Separate Q. What process that takes place in stars produces all of the elements up to the size of iron?
Nuclear fusion
Separate Q. What evidence is there that the universe is expanding?
- Light from the most distant galaxies has an increased wavelength.
- The wavelength is shifted towards the red-end of the spectrum.
- This is called red-shift and it suggests the distant galaxies are moving away from us.
- Supernovae have been observed since 1998 and show distant galaxies are moving away at an accelerating rate.
Separate Higher Q. Explain how an object in orbit is accelerating without changing speed.
- Because the object is moving in a circle, it is constantly changing direction.
- This means it is constantly changing velocity.
- This also means it is constantly accelerating.
- Velocity and acceleration are both vectors that take into account both size and direction.
Separate Higher Q. What is the relationship between the speed of an object and the radius of its stable orbit?
The faster the object, the smaller the radius of its stable orbit.
Separate Q. Give two examples of things about the universe that are still poorly understood.
Dark matter – the name given to an unknown substance that scientists believe holds galaxies together but does not release EM radiation.
Dark energy – the name given to the energy thought to be responsible for the accelerated expansion of the universe.
Separate Q. What is the Big Bang Theory and how does red-shift provide evidence for it?
- The Big Bang Theory is the theory that the universe began from a small dense, hot region. Then it exploded and is continually expanding.

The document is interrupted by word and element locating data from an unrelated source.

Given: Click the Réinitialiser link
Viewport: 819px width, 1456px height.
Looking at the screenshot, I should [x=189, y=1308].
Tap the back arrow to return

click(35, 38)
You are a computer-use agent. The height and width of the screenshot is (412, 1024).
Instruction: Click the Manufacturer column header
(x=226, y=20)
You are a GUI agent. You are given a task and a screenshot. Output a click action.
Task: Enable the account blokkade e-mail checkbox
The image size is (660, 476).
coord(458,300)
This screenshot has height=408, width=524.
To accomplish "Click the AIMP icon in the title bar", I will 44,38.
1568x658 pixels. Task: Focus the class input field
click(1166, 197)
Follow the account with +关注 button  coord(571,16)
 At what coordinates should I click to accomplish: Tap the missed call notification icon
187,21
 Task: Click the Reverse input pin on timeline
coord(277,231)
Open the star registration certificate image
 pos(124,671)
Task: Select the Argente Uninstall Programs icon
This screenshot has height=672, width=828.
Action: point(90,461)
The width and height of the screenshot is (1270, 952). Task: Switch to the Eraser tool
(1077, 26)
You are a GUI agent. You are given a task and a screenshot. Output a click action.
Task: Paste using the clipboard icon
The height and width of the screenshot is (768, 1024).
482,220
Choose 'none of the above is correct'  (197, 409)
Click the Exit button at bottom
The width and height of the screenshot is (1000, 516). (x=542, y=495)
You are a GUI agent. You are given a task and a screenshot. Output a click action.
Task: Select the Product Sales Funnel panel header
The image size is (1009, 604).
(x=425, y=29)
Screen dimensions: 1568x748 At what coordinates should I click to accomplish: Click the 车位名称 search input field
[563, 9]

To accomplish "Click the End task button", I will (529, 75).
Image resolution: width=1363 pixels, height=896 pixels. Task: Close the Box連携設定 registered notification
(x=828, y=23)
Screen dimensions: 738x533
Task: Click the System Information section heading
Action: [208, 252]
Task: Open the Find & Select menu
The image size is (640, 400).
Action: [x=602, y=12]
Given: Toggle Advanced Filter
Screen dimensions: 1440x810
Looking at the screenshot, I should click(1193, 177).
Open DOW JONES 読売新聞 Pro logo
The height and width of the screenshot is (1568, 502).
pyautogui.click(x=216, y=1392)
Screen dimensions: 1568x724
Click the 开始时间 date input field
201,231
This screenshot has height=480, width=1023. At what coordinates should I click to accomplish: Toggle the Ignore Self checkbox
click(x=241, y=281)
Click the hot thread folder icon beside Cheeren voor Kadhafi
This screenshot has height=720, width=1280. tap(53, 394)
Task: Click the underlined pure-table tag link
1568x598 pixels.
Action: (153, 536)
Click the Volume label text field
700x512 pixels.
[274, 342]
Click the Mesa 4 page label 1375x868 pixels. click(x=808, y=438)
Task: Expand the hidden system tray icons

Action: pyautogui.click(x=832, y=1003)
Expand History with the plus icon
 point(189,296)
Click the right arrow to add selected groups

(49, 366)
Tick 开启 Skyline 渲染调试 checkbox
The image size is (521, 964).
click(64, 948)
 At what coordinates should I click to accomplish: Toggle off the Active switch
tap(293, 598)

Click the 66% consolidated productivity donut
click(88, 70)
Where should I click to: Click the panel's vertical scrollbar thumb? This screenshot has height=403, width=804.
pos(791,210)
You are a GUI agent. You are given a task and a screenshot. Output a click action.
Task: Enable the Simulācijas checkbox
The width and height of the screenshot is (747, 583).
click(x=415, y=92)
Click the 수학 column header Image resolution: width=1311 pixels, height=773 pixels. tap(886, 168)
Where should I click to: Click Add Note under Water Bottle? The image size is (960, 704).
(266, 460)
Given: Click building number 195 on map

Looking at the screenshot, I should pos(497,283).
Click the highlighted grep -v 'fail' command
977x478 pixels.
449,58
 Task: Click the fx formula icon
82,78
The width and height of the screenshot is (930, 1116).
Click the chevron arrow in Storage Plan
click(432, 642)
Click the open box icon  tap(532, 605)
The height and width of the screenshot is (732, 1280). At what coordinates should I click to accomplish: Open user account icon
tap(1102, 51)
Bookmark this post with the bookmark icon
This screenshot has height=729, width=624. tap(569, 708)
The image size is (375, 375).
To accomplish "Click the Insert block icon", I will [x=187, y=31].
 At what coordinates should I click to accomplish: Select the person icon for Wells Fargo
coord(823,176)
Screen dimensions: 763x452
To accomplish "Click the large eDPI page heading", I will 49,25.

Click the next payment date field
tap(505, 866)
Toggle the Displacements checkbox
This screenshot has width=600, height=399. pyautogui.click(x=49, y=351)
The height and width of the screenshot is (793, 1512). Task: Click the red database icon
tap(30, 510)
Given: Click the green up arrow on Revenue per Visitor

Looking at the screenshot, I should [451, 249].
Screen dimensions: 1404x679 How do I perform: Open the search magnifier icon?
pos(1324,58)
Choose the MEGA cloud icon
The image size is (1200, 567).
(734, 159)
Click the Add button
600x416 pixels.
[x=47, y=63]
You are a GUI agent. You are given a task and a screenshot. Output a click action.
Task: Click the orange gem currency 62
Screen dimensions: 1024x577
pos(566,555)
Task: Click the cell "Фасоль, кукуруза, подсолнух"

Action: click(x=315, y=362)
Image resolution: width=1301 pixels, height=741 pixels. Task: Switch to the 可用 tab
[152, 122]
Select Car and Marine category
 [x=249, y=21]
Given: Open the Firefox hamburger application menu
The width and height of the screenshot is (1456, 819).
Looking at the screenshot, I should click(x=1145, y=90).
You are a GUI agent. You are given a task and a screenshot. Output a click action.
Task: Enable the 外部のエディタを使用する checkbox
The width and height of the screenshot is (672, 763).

- Red-shift supports this as it shows that the universe is expanding in all directions. If you were to look back in the time, the universe must have begun at one single, small, dense point.
Separate Q. Name the force that keeps planets and satellites in orbit.
Gravity
Separate Q. Describe the transition from a main sequence star to a red giant, or red super giant.
- Hydrogen in the main sequence star begins to run out.
- The star swells.
- This becomes a red giant, or red super giant depending on the size of the main sequence star.
- It becomes red as the surface cools.
- Fusion of helium occurs and heavier elements (until elements up to the size of iron) are created.
Separate Q. Describe the transition from a red super giant to a neutron star or black hole.
- Red super giants undergo nuclear fusion creating elements as heavy as iron.
- They expand and contract.
- Eventually they explode (supernova) and create elements heavier than iron.
- The outer layers of dust and gas are ejected.
- This leaves a very dense core – called a neutron star.
- Very large stars can even result in the formation of a black hole.
Separate Q. What’s the relationship between the distance a galaxy is from us and the speed it’s travelling at?
The further away the galaxies, the faster they are moving.
Separate Q. Describe the orbit of planets going around our Sun.
The orbits are almost circular.
Separate Q. Describe the transition from a red giant through to a black dwarf.
- The outer layer of the red giant is ejected.
- This outer layer is dust and gas.
- A hot, solid, dense core is left. This is called a white dwarf.
- The White Dwarf cools and emits less and less energy until it becomes a black dwarf.
Separate Q. What is a black hole?
A highly dense point in space that not even light can escape from.
Separate Q. What evidence is there that the galaxies furthest away are travelling fastest?
Galaxies furthest away have a greater red-shift than nearer ones.